==== Extract provided ====

To paraphrase Johnny Cochran, if you make a mess, you must confess,
Why? Because otherwise, your spouse may be tempted to start his own blog to rat you out. I tell too many tales on Dearly Beloved to be able to keep this one a secret, so I’m going to spill my guts here.
Our garage is a tandem garage. It holds two cars–one in front of the other. One can’t be picky about which car to drive with a tandem garage.
DB, of course, IS picky. He chooses to ride in the clean one, which is his. Mine always has stuff “in transit”–library books, plastic bags, returns, etc ., so he usually moves my car out of the garage in order to get to his own. That was what he planned to do last week when he looked on the shelf where we keep our car keys.
“Where are your car keys? I don’t see either set.”
I knew that one set was probably in the compartment between the front seats, where he sometimes puts them when he moves my car. Fine. We’d worry about the second set later.
He was back upstairs in a couple of minutes.
“I found both sets of keys. Your other set was in the ignition which was still On, still in Drive, with the emergency brake off. And, oh yes… the battery is dead.”

====

**Short task A:** Pick out every line of the records that contains the string "height", and copy each one.

==== Task material ====

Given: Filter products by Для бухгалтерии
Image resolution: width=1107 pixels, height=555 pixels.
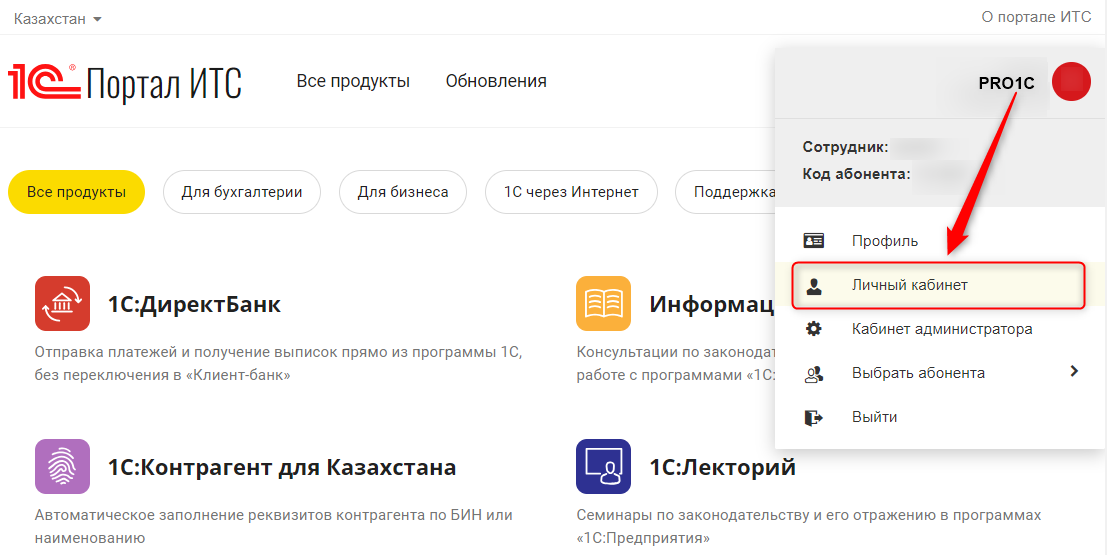Looking at the screenshot, I should pyautogui.click(x=242, y=192).
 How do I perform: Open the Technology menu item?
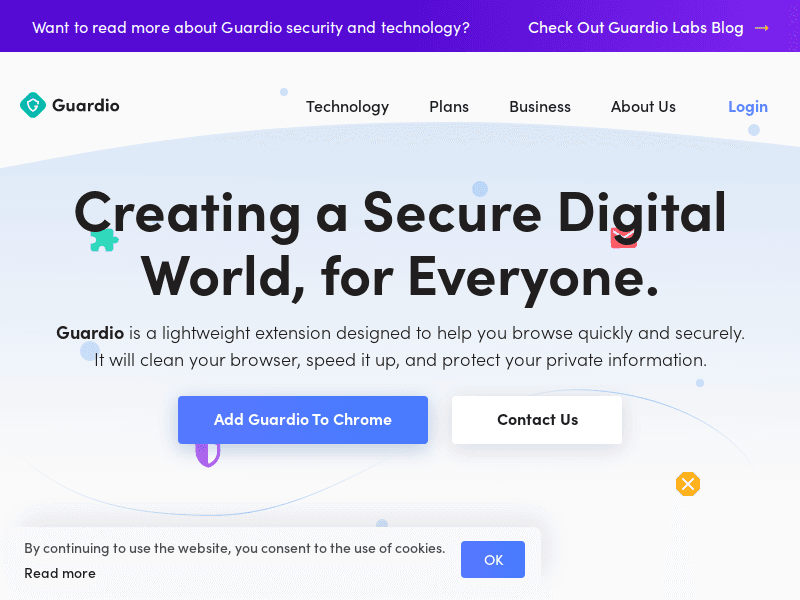(x=347, y=107)
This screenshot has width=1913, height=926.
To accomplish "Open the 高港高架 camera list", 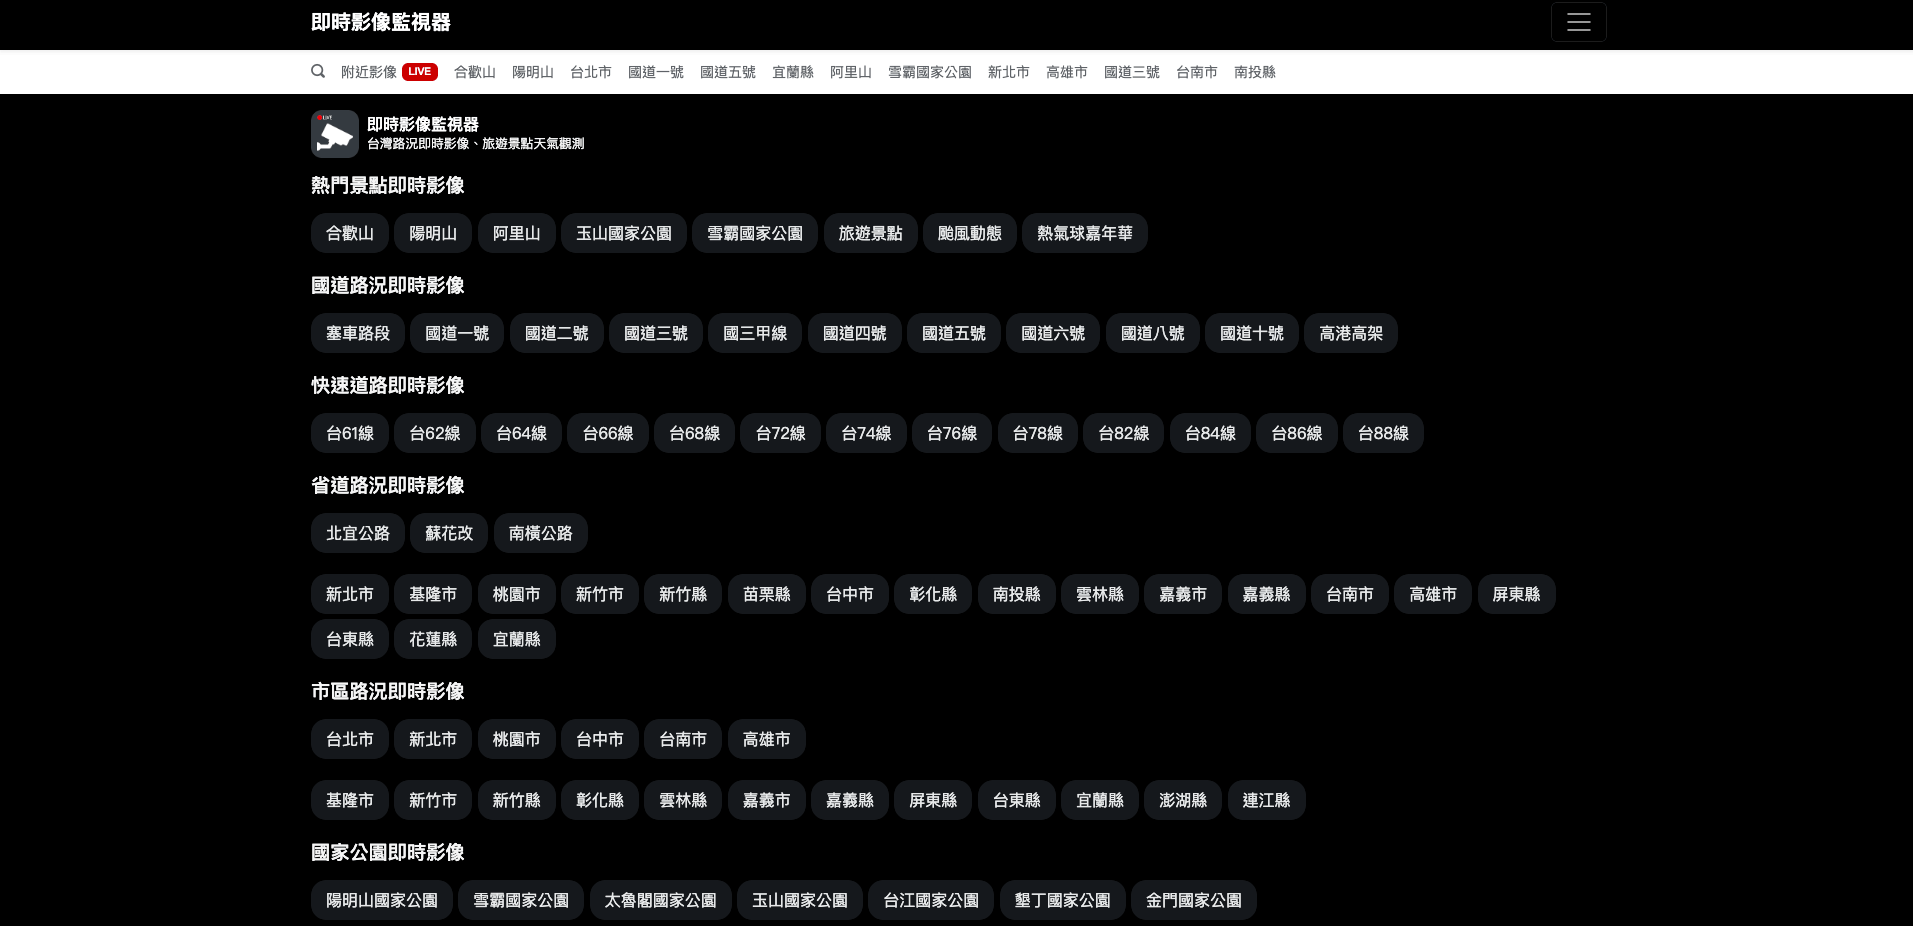I will [1350, 333].
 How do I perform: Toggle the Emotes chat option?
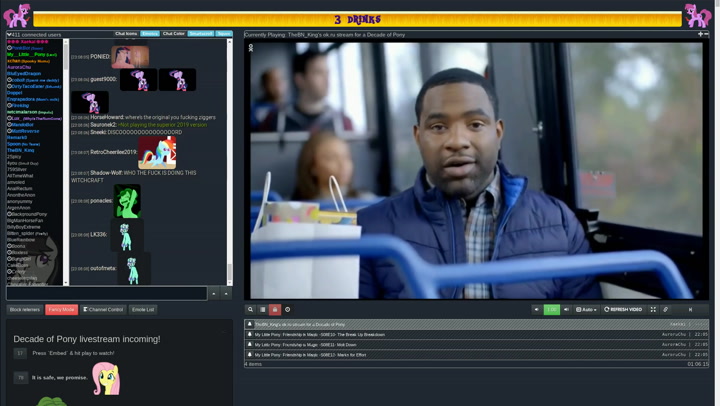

====

**Short task B:** Edit everything in the car keys story from "I knew that" down to "couple of minutes.", and write it out with "compartment" replaced by "console".

**Full response A:**
Image resolution: width=1107 pixels, height=555 pixels.
This screenshot has width=1913, height=926.

**Full response B:**
I knew that one set was probably in the console between the front seats, where he sometimes puts them when he moves my car. Fine. We’d worry about the second set later.
He was back upstairs in a couple of minutes.